SharePoint Configuration Wizard -Completing
Click Next until it runs the actual configuration of the Central Admin:
SP Configuration Wizard -Configuring
Once the Wizard is finished, run your Central Admin. If things were installed and configured correctly, you should be able to launch Central Admin:
1st Time in Central Admin 2010
Posted by: Gabe Hilado in SharePoint
on June 11th, 2010
Here are some of the other errors that I received while creating my SharePoint 2010 environment in Windows 7.

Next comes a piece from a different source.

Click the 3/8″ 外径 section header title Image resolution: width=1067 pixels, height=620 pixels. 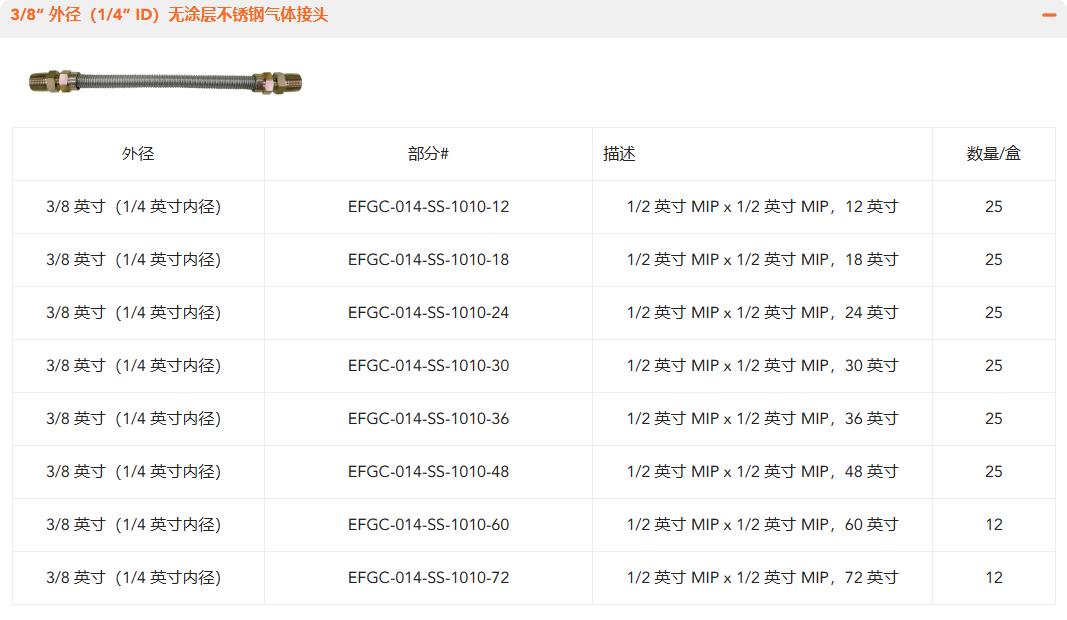pos(169,15)
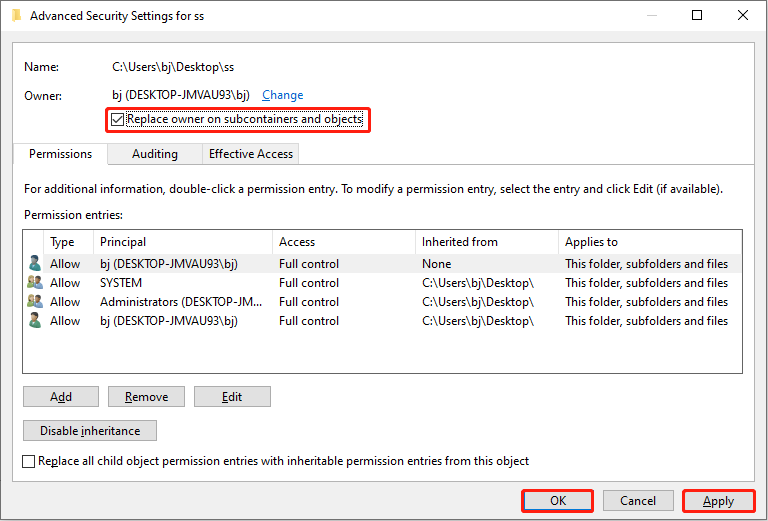Viewport: 768px width, 521px height.
Task: Click the SYSTEM group icon
Action: point(35,283)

New-SPConfigurationDatabase: Could not load file or assembly ‘Microsoft.IdentityModel, Version 220.127.116.11. The Power Shell looks like the following when you’re running New-SPConfigurationDatabase to configure your SP database for the first time:
Could not load Microsoft.IdentityModel
The fix: Install Microsoft Identity Framework to address this problem.

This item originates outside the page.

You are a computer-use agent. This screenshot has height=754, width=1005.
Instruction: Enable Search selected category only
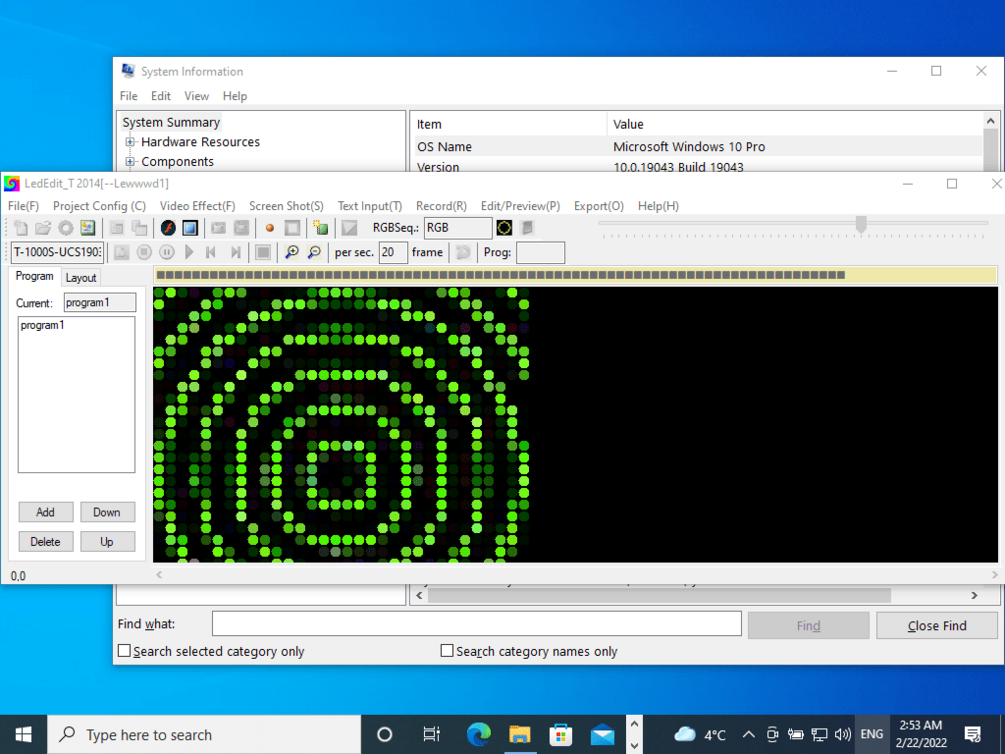[124, 650]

New-SPConfigurationDatabase: The user does not exist or is not unique. You get to the point in the New-SPConfigurationDatabase command-let that asks you for the Farm Credentials. You didn’t fully qualify the username with the domain or computer name.

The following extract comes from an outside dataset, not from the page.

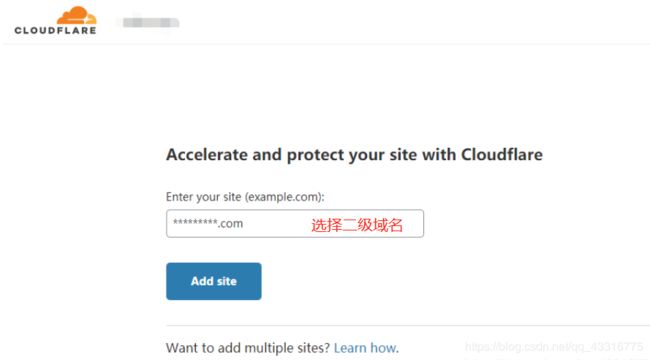Click the empty right end of domain input
The width and height of the screenshot is (650, 360).
tap(413, 224)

New-SPConfigurationDatabase - user does not exist
To fix this, simply make sure that the user account you are specifying for the Farm Credentials is fully-qualified with the domain-name or, if using local accounts, the computer name. Example: “macbookpro\gabe”.
New-SPConfigurationDatabase : Unknown error (0×80005000) At line: 1 char:20. + New-SPConfigurationDatabase <<<< + CategoryInfo : InvalidData
Unknown error when running New-SPConfigurationDatabase
This one frustrated the heck out of me. I configured my Macbook Pro already but I was installing SharePoint 2010 on another PC(has Intel Core i7 processor) in my office when I got this message. I thought the second pass-through would be easier. I already know I must follow every-step of the SharePoint 2010 on Windows 7 Development Workstation Guide. So, how can I possibly still mess it up?? You see, I’d get past the Passphrase question and it would process the command for a while and spit out the error message only at the very end. When I look at my SQL Server, the Config database is created but the “SharePoint Admin Content” database has not been created yet. I manually added the user-account to sysadmin group in SQL. I made the Windows login Local Admin. I serviced-pack the SQL instance at least twice. Still the InvalidData error message like above. I uninstalled SharePoint 2010 and re-installed it. When I uninstalled the entire SharePoint 2010 (remember, I was aiming for the “Complete” installation option), I reinstalled the second time just using the “Stand-Alone” install. I was thinking, this sucks, having to use SQL Express because I’m going for Stand-Alone install. I finished the Stand-Alone installation. I go ahead and try to configure it and the psconfigui.exe (SP Product Configuration Wizard) and bam—STILL an error! But this time, the error message was more helpful—it told me that IIS 6 is not installed. I look at my installed Windows 7 features and sure enough, IIS 6 wasn’t installed yet! I was pretty sure I ran everything on the checklist and I couldn’t have missed anything. Obviously, I missed something, and this something was the required Windows Features that must be turned on. So I installed II 6 feature on my Windows 7 and the Stand-Alone configuration worked and I saw the Central Admin. If you get this Unknown error (0×80005000), check your installed Windows Features and make sure you have IIS 6 Management Console installed.
IIS 6 Management Consol turned-on
Okay, after going through the stand-alone install and was made to enable IIS6, I uninstalled SharePoint 2010, again! Why did I uninstall it? Because it was installed using Stand-Alone install which uses SQL Server Express. This final time, I was determined to make the Complete installation (can add servers to farm) work. I installed the SharePoint 2010. I ran Power Shell and ran the New-SPConfigurationDatabase command-let and was able to create the configuration database. Yay!!!